[TASK GOAL] Copy out the data verbatim, starting at its first line and ending with the line that contains "click(365, 21)".

[EXCERPTED DATA]
§ §

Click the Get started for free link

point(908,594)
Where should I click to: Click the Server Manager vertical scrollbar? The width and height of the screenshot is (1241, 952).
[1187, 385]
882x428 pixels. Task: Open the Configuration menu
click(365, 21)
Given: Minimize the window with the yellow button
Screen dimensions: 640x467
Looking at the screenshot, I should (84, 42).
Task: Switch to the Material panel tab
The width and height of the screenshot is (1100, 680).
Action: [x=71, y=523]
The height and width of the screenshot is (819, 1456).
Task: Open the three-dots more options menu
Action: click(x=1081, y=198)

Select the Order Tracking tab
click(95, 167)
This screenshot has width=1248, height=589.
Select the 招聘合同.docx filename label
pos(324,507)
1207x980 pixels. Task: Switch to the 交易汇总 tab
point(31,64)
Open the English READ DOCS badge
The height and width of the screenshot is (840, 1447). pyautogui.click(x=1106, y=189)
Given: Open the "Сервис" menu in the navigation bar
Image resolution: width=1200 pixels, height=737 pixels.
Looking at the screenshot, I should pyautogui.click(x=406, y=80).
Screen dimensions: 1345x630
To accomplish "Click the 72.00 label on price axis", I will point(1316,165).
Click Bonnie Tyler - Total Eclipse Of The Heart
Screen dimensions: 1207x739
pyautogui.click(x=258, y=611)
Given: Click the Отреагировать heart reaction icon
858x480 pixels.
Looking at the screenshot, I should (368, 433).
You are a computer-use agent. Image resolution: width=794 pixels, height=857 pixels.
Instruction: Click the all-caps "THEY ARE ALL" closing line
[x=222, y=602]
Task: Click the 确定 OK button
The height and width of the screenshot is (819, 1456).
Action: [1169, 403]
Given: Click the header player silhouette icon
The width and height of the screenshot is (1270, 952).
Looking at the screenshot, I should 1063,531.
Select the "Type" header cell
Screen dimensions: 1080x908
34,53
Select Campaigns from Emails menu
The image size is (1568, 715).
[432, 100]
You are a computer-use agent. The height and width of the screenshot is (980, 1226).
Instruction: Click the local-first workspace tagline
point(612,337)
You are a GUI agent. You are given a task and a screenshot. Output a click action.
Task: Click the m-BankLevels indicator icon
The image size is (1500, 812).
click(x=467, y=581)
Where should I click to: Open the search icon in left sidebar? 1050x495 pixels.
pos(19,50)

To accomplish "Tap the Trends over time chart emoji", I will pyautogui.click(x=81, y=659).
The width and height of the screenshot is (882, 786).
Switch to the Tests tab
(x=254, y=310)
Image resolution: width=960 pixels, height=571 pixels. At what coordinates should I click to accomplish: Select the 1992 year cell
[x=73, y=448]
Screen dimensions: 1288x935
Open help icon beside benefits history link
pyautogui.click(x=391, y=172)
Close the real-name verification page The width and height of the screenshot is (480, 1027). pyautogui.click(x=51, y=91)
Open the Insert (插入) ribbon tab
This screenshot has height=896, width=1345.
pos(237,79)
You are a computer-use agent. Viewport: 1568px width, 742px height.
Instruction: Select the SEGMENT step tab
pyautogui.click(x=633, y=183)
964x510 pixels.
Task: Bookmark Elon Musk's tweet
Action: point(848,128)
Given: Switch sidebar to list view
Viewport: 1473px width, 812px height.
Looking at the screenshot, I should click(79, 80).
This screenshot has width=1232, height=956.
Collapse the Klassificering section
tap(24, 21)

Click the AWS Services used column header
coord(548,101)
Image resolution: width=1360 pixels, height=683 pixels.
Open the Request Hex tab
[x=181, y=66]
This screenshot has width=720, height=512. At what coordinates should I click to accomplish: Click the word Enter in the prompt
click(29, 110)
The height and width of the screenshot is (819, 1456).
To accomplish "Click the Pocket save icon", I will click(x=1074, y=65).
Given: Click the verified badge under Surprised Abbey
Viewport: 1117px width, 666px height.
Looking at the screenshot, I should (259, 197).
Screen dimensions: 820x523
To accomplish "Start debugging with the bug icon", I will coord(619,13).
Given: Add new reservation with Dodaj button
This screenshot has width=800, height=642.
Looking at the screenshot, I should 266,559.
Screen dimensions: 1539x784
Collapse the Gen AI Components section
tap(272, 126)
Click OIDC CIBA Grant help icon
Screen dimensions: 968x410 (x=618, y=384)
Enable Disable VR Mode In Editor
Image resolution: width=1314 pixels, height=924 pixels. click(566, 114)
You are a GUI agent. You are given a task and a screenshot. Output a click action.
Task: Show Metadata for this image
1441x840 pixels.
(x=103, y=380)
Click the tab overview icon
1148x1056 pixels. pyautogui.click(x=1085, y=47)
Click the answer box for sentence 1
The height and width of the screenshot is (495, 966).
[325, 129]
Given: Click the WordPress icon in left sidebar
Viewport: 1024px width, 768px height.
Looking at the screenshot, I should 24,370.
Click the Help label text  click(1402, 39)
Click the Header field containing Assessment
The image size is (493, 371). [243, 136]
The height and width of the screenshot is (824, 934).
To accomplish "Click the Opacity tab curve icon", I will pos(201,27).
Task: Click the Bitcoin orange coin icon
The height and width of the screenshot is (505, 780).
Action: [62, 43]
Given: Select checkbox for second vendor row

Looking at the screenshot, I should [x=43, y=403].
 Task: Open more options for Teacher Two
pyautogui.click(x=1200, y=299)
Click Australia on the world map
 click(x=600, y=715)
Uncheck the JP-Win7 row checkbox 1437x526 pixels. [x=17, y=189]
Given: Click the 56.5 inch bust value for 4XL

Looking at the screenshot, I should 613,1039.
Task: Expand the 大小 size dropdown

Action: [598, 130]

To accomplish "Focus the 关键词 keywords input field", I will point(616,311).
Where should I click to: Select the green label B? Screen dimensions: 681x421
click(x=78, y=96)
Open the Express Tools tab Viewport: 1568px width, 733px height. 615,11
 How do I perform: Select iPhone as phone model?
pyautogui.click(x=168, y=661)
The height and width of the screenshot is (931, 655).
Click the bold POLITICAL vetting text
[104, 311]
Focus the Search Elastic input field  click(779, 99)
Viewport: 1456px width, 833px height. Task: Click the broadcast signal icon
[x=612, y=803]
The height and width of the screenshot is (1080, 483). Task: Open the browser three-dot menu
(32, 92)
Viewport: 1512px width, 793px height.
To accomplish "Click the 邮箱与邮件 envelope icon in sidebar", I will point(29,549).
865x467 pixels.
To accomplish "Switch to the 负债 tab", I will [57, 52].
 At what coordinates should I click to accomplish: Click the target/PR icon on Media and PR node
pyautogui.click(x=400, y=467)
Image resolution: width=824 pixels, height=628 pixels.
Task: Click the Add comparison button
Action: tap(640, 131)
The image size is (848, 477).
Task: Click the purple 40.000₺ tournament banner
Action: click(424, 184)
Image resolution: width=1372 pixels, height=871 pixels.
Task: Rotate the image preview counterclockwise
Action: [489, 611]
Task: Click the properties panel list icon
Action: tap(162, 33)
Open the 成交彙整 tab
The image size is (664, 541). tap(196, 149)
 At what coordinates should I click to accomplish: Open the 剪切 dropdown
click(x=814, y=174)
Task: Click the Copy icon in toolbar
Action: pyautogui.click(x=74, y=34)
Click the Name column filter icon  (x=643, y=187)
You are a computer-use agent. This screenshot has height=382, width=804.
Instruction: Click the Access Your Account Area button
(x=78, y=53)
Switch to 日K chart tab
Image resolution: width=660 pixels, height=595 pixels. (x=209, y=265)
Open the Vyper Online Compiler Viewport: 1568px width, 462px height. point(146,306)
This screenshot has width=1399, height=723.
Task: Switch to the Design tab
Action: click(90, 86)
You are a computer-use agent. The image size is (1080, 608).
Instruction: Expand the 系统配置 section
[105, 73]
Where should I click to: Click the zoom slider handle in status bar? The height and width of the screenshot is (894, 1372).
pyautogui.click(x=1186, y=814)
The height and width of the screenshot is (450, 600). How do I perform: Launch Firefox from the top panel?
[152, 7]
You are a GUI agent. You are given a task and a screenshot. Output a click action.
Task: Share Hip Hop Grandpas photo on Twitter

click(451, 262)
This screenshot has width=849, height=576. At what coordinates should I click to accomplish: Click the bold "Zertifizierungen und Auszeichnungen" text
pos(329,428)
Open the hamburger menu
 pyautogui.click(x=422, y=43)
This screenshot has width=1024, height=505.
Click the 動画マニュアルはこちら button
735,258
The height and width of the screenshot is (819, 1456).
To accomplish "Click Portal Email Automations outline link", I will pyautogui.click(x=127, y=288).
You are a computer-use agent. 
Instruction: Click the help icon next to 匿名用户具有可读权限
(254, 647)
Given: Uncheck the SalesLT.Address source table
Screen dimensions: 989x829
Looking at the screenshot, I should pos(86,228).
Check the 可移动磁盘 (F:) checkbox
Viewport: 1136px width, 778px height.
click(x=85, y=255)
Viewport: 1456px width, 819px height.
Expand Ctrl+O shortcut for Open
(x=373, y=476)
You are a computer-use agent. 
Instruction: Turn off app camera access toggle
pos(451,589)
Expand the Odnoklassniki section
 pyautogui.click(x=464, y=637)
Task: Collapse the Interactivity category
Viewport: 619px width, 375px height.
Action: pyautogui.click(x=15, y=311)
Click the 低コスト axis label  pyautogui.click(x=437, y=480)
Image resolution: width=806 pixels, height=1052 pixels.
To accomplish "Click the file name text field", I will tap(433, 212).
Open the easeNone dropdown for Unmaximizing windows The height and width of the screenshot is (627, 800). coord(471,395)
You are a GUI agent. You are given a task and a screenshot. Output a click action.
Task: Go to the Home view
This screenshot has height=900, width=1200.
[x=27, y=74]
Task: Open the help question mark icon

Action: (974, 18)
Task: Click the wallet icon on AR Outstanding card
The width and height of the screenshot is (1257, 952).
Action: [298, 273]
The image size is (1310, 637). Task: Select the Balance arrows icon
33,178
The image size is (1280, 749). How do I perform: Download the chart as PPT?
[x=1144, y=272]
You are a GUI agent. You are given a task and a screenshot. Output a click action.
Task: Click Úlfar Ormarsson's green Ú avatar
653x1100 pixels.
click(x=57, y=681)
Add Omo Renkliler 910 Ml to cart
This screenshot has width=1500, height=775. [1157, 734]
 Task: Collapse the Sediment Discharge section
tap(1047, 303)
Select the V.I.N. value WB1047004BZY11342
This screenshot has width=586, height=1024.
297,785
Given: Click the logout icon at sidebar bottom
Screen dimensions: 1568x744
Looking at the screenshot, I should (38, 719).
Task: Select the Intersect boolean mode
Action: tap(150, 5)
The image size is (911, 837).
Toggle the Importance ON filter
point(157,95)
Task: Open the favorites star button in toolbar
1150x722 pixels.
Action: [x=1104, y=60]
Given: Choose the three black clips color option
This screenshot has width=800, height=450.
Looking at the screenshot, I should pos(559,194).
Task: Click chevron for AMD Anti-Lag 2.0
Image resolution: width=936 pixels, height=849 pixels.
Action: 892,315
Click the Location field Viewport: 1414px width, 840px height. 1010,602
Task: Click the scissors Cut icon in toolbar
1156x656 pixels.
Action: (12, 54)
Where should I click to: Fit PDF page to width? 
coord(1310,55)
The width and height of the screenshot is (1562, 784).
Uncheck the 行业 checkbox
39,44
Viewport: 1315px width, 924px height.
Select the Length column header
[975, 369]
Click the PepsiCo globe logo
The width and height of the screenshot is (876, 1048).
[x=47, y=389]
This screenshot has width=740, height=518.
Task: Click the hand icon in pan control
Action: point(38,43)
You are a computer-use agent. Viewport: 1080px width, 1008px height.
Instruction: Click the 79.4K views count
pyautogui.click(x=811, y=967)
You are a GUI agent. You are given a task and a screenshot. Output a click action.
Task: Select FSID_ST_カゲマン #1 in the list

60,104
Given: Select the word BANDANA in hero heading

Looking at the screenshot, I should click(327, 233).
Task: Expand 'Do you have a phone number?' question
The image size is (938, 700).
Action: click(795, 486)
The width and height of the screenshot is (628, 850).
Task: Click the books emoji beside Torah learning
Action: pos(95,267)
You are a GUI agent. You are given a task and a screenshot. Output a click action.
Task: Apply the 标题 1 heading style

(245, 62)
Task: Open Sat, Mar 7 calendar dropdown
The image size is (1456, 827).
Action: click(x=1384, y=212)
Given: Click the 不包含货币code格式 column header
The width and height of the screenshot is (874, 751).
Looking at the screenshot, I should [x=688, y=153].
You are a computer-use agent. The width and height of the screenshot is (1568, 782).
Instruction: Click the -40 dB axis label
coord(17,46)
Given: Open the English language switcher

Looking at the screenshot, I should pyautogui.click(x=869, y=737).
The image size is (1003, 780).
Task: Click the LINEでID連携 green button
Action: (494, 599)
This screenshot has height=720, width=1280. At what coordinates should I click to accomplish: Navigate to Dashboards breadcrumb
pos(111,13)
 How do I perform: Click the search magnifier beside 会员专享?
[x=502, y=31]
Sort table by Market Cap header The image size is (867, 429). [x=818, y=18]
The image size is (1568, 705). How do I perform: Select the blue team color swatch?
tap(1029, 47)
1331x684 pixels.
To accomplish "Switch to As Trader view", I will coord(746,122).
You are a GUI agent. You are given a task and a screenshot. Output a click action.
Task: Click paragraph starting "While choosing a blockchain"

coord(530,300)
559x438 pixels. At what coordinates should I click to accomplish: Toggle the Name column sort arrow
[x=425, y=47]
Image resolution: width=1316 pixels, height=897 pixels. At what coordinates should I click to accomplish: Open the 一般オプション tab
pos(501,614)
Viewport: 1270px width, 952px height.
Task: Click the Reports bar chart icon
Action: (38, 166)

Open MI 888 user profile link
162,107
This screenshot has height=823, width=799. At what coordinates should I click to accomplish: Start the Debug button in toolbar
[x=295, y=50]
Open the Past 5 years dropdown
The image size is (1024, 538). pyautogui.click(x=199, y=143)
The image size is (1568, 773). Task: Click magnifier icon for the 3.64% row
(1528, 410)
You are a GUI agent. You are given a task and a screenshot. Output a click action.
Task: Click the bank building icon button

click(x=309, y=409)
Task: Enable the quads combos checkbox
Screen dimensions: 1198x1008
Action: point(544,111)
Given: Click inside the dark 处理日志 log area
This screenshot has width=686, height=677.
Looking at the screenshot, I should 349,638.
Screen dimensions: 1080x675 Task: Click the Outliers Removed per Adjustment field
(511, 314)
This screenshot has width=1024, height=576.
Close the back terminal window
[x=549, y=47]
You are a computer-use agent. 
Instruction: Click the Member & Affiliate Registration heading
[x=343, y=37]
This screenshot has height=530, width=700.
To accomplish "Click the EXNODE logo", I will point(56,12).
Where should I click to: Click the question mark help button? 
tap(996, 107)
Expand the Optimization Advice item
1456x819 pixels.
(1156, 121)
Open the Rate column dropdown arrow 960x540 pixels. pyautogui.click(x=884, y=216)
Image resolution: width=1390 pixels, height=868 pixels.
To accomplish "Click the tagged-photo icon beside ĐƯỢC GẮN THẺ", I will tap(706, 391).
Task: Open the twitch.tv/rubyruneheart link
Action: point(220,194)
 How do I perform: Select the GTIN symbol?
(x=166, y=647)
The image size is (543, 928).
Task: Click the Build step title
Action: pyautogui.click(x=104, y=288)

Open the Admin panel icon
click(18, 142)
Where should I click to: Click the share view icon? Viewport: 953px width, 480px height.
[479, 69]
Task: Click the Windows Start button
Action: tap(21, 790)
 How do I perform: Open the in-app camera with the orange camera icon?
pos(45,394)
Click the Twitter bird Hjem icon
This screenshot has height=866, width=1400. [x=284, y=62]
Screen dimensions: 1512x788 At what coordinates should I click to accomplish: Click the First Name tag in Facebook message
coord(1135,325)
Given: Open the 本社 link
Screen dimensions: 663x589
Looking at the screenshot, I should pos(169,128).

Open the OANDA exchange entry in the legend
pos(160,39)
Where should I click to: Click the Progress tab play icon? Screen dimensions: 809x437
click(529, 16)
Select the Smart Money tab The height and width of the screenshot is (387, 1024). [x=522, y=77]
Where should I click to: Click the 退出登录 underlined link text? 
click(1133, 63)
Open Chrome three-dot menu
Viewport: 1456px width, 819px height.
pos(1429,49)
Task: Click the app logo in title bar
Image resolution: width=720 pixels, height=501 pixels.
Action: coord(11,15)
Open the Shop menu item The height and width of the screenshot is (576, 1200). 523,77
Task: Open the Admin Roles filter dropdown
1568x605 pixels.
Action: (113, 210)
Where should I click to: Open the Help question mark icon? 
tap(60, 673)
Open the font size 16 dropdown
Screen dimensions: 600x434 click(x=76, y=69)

§ §

[ANSWER TO THE EXERCISE]
Click the Get started for free link

point(908,594)
Where should I click to: Click the Server Manager vertical scrollbar? The width and height of the screenshot is (1241, 952).
[1187, 385]
882x428 pixels. Task: Open the Configuration menu
click(365, 21)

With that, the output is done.